Testo proposto:
INTERVISTA A CAVOUR SULL’ITALIA DI OGGI

INTERVISTA A CAVOUR SULL’ITALIA DI OGGI

Testo integrale dell’opera teatrale composta e messa in scena da Gabriele Montagna a Villa il Vascello per le celebrazioni del XX Settembre di Gabriele Montagna Attore e Regista

(Un giornalista annuncia l’arrivo sul palco di un Padre della Patria. Camillo, Paolo, Filippo, Giulio, Benso Conte di Cavour, di Cellarengo e di Isolabella. Nell’avvicinarsi al palco, passando in platea, il Conte si sofferma, galante, con le Signore del pubblico. Dopo un po’ viene sollecitato dal giornalista a prendere posto nel salottino allestito per l’occasione

Giornalista: Signor Conte, la prego, si accomodi. (Pausa) Vedo che non disdegna la compagnia femminile.

 Cavour: Sì, effettivamente, è … come dire … il mio tallone d’Achille. Ho amato molto e sono stato anche molto ricambiato.

Giornalista: È stato decisamente un Primo Ministro … diciamo così … un po’ donnaiolo, se mi permette.

Estratto dei dati:
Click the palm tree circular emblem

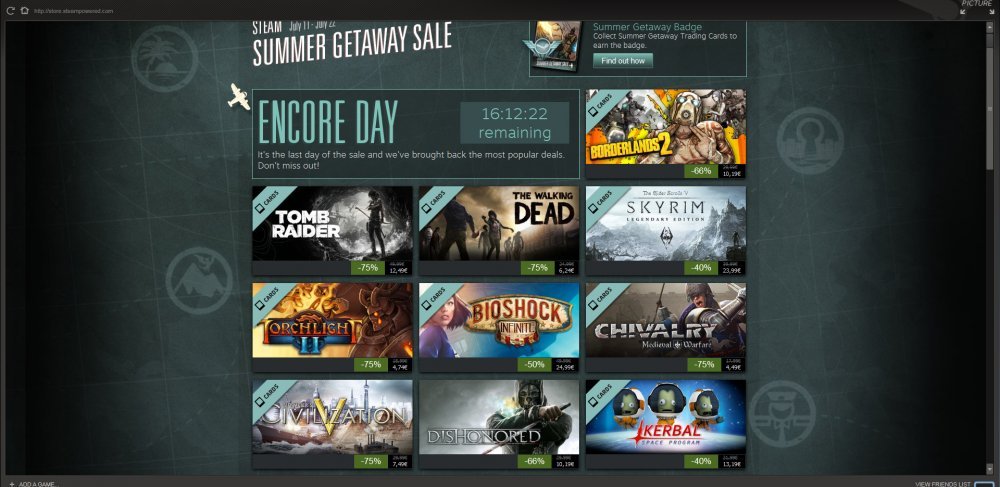165,59
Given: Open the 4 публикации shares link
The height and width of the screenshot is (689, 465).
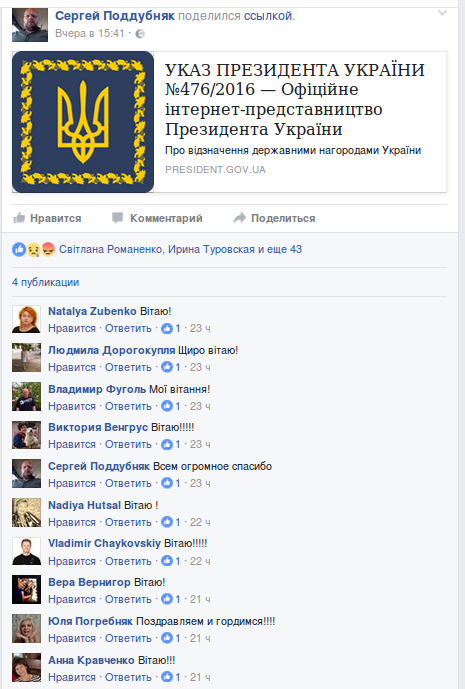Looking at the screenshot, I should click(x=45, y=282).
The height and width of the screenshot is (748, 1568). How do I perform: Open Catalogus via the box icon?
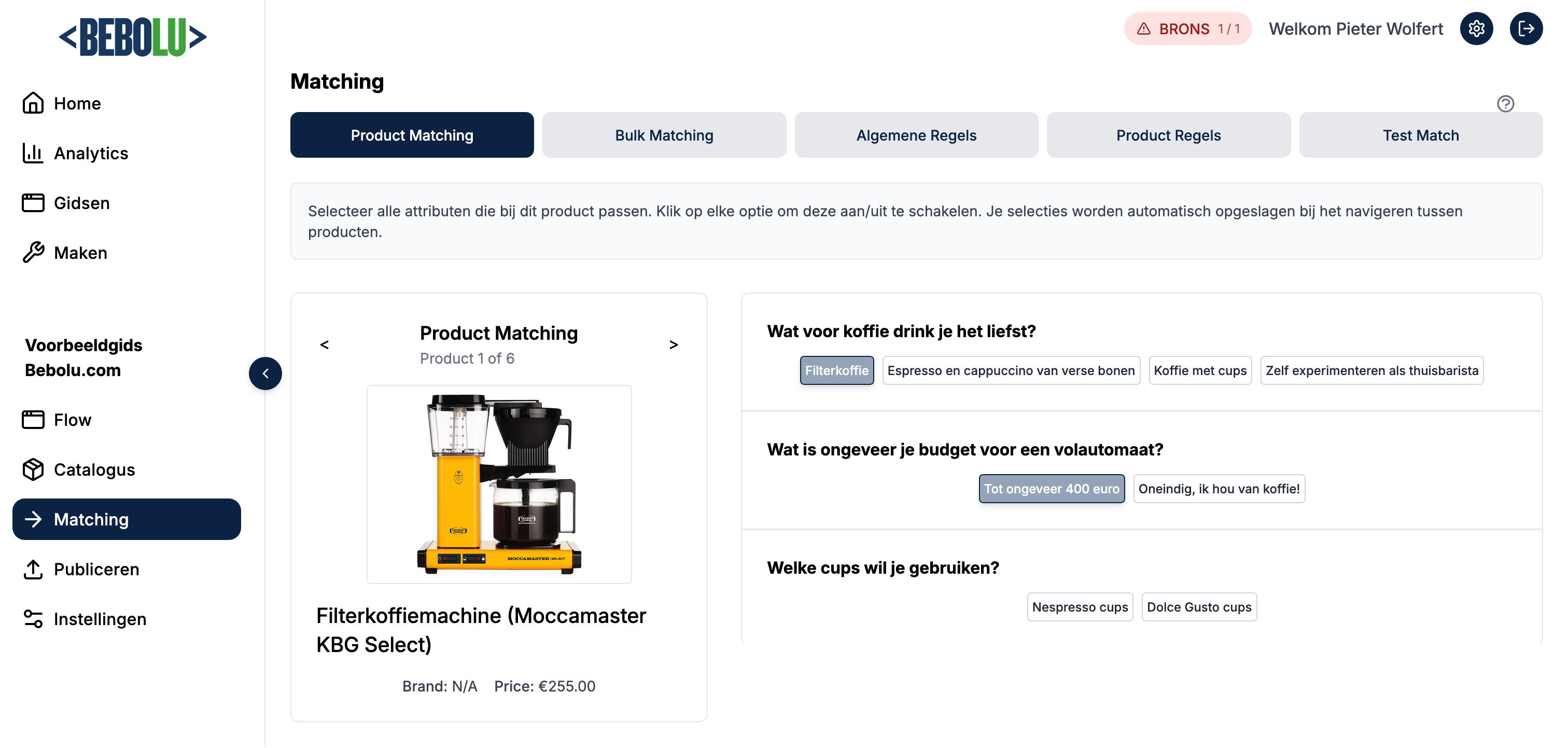tap(33, 469)
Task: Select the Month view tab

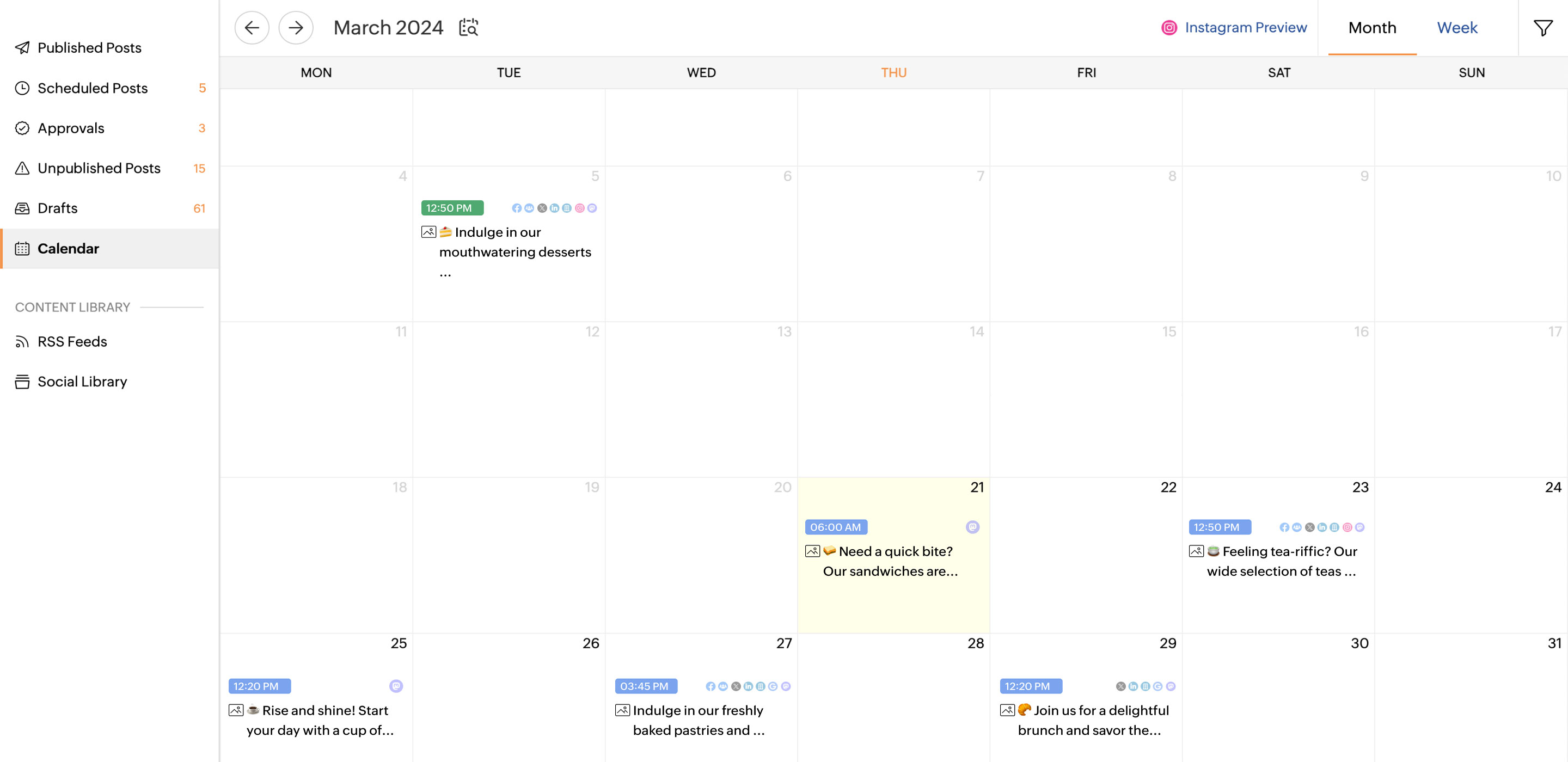Action: click(x=1371, y=27)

Esercizi:
1. Nell'intervista teatrale a Cavour, di quali luoghi Cavour viene detto Conte? Elencali tutti.
2. Nell'intervista teatrale a Cavour, riassumi in due frasi il paragrafo che comincia con "(Un giornalista annuncia l'arrivo sul palco", mantenendo i fatti principali.
3. Porta avanti l'intervista teatrale a Cavour con le battute che seguono l'ultima osservazione del giornalista.

Risposte agli esercizi:
1. Cavour, Cellarengo, Isolabella

2. Un giornalista annuncia l'arrivo sul palco di Camillo Benso, Conte di Cavour, Padre della Patria. Attraversando la platea, il Conte si ferma galante con le signore del pubblico, finché il giornalista lo invita a sedersi nel salottino allestito per l'occasione.

3.
Cavour: Mai quanto il penultimo che ha avuto la Repubblica Italiana. Giornalista: Questo è vero.

Cavour: E comunque le mie conquiste … erano tutte maggiorenni. Giornalista: Questo è indiscutibile! (Pausa) Ma, per rimanere in tema, se lei oggi legge le nostre riviste, i nostri giornali, potrà da subito notare che la politica si occupa molto di sesso. E che a volte le donne possono anche cambiare il corso della Storia.

Cavour: È sempre stato così. Segno inequivocabile che l’Umanità nei secoli non è poi così cambiata.

Giornalista: E certamente possiamo anche affermare che lei non è mai stato uno stinco di santo.

Cavour: Venivo da una famiglia bigotta e … non mi sono mai sposato. Potrei affermare, come diceva Mazzini parlando di sé, che la mia sola fidanzata era l’Italia. Ma certamente le donne mi sono sempre piaciute, e pur non essendo io una gran bellezza (si tocca la pancia), alle donne non dispiacevo.

Giornalista: Ma ha mai amato veramente?

Cavour: Il mio grande amore, quello dei venti anni, è stata Nina. Giornalista: Già, Nina!

Cavour: La marchesa Anna Giustiniani Schiaffino … ne ero pazzamente innamorato.

Giornalista: Sì, ne era pazzamente innamorato … ma ciò non le impedì di fare l’amore in un bosco con un’altra donna.

Cavour: Vedo che lei è molto informato.

Giornalista: Quindi conferma?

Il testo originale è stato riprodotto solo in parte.